Logic and reason do not work on a troll. In the same way you don’t argue with a two year old child, you should not try to explain to a troll why they are wrong. I guarantee they aren't listening. In fact they're probably copy/pasting your carefully reasoned arguments into their own community so their troll friends can laugh at you.
- "We don’t allow (profanity, abusive behavior, repetitive posts, spam)."
The troll knows the rules, he or she doesn’t care about them. Publicly calling out a troll to remind them of the guidelines will only result in further attacks. Remember we're only talking about trolls here, not just a member who messed up once.
- "You’re a troll."
This is like handing out an Academy Award to a troll. Bestowing the label is exactly what the troll wants, and your community is just another notch on his belt.
- "I’m going to ban you."
Here’s where dealing with a troll is different from dealing with children. You generally want to tell a child what the consequence will be if she violates the rules. However, with a troll, you don’t want to reveal your arsenal. Don’t tell him/her that you have a way to see their IP address, or that you know about their other identities; that just gives him time to combat your tactics.
So what SHOULD you do?
It’s simple, once you’ve established that they are a troll, the only way to deal with them is to ban them immediately and without warning.
Don’t sink to the troll’s level. If you get upset, and start to deal with a troll in a troll-like manner, you’re giving them what they want, and setting a bad example for the rest of your community. Better to grab a pillow and scream into it for a while, then come back and deal rationally.
In a community of any size, eventually you’re going to have an otherwise valuable member go “off the rails.” Everyone has a bad day once in a while.
You’ll be prepared for this scenario well if you are:
- Using empathy and common sense
The community behavior guidelines should be clear and visible, especially during new member onboarding. Clear expectations are key.
Here are some progressive discipline tips.
- When to issue a warning: first offense, new member, or minor infraction. Also if it appears unintentional.
Steer them gently toward the rules, and keep your eye on them for a bit. Make the first warning private if possible (of course, in some situations you don’t have a backchannel way of contacting the user).
General reminders can be effective if an entire thread or comment stream has gotten out of control among several users. Just a gentle “hey, guys...remember to be respectful...” can be very effective.
- When to edit or delete: you might choose to put a member’s content in a moderation queue for approval, either before it goes live or afterward.

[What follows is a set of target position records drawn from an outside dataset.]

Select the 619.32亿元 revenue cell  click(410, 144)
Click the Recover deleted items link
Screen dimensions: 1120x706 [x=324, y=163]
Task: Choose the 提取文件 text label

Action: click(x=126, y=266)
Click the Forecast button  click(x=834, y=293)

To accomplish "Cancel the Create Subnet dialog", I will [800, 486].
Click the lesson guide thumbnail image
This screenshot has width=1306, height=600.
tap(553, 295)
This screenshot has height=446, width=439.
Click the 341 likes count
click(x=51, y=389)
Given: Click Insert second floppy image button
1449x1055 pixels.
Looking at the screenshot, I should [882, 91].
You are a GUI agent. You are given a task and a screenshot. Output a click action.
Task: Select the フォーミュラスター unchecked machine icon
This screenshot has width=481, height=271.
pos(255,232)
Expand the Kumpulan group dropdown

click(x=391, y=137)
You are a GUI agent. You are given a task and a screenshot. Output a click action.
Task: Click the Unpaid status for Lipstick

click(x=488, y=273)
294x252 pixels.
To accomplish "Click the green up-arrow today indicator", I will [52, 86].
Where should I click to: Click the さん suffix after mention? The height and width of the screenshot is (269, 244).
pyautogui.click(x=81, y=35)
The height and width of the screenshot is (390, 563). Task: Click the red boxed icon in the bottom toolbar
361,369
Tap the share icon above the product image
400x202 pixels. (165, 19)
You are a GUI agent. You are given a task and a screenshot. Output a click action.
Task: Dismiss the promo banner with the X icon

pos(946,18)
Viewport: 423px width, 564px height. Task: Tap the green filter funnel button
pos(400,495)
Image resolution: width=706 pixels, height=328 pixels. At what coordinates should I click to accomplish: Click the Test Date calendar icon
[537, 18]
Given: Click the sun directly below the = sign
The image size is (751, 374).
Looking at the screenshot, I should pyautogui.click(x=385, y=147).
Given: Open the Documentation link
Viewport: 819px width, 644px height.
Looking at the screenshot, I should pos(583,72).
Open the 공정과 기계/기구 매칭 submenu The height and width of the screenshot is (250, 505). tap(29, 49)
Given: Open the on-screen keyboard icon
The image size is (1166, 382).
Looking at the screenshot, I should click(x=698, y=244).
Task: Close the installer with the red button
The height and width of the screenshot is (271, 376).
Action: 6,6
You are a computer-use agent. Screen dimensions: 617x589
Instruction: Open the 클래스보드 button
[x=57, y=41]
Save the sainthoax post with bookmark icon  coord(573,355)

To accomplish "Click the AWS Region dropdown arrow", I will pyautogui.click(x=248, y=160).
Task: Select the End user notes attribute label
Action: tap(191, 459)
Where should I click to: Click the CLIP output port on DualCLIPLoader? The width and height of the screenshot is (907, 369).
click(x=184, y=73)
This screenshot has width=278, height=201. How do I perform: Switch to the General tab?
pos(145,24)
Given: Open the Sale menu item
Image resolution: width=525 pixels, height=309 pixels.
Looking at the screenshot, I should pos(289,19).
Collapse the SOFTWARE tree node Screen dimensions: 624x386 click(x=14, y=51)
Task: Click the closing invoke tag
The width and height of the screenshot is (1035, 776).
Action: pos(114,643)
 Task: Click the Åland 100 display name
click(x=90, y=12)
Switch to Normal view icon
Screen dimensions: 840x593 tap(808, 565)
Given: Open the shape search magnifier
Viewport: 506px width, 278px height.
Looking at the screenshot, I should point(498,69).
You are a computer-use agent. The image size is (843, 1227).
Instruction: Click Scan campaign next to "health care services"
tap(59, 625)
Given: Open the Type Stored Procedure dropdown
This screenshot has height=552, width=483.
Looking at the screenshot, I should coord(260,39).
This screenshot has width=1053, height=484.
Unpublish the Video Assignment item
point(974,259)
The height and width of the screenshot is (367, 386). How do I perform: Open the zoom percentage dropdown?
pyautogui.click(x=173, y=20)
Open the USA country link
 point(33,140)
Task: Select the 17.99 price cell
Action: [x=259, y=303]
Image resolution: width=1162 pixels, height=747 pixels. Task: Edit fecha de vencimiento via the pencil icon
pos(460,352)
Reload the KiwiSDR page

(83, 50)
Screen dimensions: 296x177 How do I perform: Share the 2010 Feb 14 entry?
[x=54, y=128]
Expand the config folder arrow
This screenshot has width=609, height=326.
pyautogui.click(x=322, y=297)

Another moderation technique is to edit the post; if you have this admin power, use it sparingly. One example of when it might be necessary is if an otherwise good post/comment contains personal information that might be a security risk. In that case, you might just remove the personal information and put a comment as to why it was edited. This is very useful in a community that has younger members.
- When to ban: for third strikes, outrageous or flagrant guideline violations, spammers, or dangerous elements (i.e., threatening other members).
In certain cases, for example, someone who is a constant irritant but not actually evil, a temporary ban (like a timeout) can sometimes work to bring them in line with the community’s values.
Immediately following a permanent ban, it’s a good practice to keep an eye on new registrations to ensure that the person isn’t trying to return under a different identity (use your location, email, or IP tracking tools to enforce this effectively).
There’s no such thing as a perfect community, and being composed of human beings, the group is sometimes going to feel like a herd of cats.
With this lesson, you now have some ideas for dealing with different situations, and how to remain calm, cool, and collected.